You've changed your CoreDNS deployment, haven't you? You're using a custom image, or an image digest, or you're using an admissionwebhook to mutate pods upon recreation?
Here's what it means, and how to work around it...
We use Connaisseur to enforce an internal policy upon our clusters - we don't run any images not signed with cosign.
For one, I didn't know it existed before writing this! But having read up on it, here's why I believe that connaisseur is a better choice for our cluster:
connaisseur vs sigstore's policy-controller admission controller
Connaisseur can apply to all namespaces by default, and individual namespaces can opt-out
Connaisseur can "mutate" manifests, replacing tag-based images with their cosign-verified digest
Connaisseur can post slack webhooks to update an ops team re a policy violation, whether in "enforce" or "audit" mode
When kubeadm init instantiates a new control-plane node, it tries to determine which version of CoreDNS is running in the cluster, by directly examining the coredns pods.
kubeadm doesn't seem to be able to detect that the image above is at v1.8.6, and instead assumes it to be 8916... (the digest).
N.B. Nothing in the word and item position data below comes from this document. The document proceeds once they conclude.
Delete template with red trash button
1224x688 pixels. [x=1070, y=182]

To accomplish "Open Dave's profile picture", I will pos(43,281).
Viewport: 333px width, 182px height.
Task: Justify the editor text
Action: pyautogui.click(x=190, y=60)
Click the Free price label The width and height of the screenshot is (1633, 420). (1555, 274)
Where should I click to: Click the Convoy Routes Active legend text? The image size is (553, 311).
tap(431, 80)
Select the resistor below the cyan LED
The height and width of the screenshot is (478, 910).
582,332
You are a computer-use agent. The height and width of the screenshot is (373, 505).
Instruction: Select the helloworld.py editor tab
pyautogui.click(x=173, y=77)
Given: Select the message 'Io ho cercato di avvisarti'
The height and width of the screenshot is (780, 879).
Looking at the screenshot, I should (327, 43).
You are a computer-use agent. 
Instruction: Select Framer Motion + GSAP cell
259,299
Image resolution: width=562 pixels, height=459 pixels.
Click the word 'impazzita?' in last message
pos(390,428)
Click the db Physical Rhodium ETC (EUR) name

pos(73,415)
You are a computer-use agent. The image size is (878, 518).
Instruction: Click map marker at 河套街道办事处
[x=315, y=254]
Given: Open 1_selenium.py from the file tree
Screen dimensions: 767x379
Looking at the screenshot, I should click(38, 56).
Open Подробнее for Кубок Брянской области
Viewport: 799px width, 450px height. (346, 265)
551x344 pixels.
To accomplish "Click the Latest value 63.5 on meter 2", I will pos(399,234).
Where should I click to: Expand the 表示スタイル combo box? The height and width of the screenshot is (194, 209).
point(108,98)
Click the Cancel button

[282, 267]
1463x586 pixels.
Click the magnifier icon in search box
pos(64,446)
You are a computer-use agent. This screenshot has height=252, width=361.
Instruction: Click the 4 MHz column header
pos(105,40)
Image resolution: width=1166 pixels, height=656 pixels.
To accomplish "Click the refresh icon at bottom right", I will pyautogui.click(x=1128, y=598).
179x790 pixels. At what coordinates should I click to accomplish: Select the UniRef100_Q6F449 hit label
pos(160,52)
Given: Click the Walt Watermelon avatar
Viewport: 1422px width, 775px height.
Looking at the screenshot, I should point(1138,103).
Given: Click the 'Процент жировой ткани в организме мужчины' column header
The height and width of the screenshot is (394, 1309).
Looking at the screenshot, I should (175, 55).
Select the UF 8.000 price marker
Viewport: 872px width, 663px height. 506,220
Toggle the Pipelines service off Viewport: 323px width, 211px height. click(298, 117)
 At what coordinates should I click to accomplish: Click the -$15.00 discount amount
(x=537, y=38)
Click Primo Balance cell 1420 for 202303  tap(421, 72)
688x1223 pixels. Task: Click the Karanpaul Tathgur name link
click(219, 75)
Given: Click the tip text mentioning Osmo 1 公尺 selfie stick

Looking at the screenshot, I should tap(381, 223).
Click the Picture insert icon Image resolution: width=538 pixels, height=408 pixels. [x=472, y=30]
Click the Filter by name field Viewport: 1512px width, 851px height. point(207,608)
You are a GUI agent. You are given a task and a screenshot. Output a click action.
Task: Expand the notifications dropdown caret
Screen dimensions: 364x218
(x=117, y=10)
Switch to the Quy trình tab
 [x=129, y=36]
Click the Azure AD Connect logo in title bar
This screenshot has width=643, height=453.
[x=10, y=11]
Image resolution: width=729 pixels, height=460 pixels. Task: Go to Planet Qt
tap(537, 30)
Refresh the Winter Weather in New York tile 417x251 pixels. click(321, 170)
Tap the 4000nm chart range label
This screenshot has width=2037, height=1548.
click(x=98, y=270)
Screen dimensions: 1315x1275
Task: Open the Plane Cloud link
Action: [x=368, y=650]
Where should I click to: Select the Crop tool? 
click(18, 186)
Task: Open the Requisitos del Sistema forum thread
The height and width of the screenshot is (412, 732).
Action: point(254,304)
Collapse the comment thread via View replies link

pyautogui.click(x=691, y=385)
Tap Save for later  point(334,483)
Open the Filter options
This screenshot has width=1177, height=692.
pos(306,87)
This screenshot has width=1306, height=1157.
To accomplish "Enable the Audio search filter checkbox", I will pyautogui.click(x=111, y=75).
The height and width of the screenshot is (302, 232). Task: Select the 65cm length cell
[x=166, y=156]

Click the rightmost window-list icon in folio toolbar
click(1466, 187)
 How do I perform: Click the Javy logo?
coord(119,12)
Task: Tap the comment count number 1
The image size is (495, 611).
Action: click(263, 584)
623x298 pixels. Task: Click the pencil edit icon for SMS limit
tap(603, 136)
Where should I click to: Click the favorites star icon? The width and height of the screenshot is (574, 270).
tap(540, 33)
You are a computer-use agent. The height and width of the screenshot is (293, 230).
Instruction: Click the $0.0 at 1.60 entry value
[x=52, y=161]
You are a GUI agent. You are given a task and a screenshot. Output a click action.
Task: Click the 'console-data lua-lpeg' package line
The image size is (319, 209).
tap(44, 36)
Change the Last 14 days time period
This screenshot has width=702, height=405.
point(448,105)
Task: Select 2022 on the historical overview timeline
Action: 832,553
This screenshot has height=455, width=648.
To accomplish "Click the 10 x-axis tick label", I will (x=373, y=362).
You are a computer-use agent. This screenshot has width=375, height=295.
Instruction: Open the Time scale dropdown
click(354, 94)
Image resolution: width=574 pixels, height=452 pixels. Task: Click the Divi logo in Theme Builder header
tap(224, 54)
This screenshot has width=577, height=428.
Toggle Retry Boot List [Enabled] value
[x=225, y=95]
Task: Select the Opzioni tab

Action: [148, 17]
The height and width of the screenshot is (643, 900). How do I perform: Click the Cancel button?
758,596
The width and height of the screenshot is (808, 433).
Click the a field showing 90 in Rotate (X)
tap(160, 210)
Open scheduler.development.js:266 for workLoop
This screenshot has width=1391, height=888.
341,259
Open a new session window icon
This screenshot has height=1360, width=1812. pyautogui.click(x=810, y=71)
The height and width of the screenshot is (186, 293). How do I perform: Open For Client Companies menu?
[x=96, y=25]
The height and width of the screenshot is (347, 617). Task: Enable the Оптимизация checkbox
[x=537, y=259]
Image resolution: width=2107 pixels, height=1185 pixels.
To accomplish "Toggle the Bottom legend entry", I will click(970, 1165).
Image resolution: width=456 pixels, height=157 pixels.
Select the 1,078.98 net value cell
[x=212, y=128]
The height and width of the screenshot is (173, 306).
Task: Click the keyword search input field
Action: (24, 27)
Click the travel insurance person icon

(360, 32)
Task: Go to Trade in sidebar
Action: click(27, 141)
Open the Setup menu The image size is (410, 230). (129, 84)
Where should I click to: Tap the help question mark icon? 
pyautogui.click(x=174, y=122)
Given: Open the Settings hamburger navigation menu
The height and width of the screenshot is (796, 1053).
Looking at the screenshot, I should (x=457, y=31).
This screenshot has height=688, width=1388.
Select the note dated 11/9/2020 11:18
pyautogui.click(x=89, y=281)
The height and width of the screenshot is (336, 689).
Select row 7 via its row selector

The error can't be worked-around by ignoring a pre-flight test, since this particular failure happens "post-flight", and causes the entire install process to fail. The only viable solution currently (I'll report this upstream, but it may end up being a "this-is-by-design" issue), is to explicitly prevent connaisseur from meddling with pods in the kube-system namespace, by labelling the namespace with securesystemsengineering.connaisseur/webhook=ignore.
Aside from the fact that kubeadm could handle this failure more gracefully, I believe that excluding kube-system from admissionwebhooks is a smart move anyway, since kube-system should really be inviolate, and any unexpected changes may interfere with current and future Kubernetes upgrades anyway!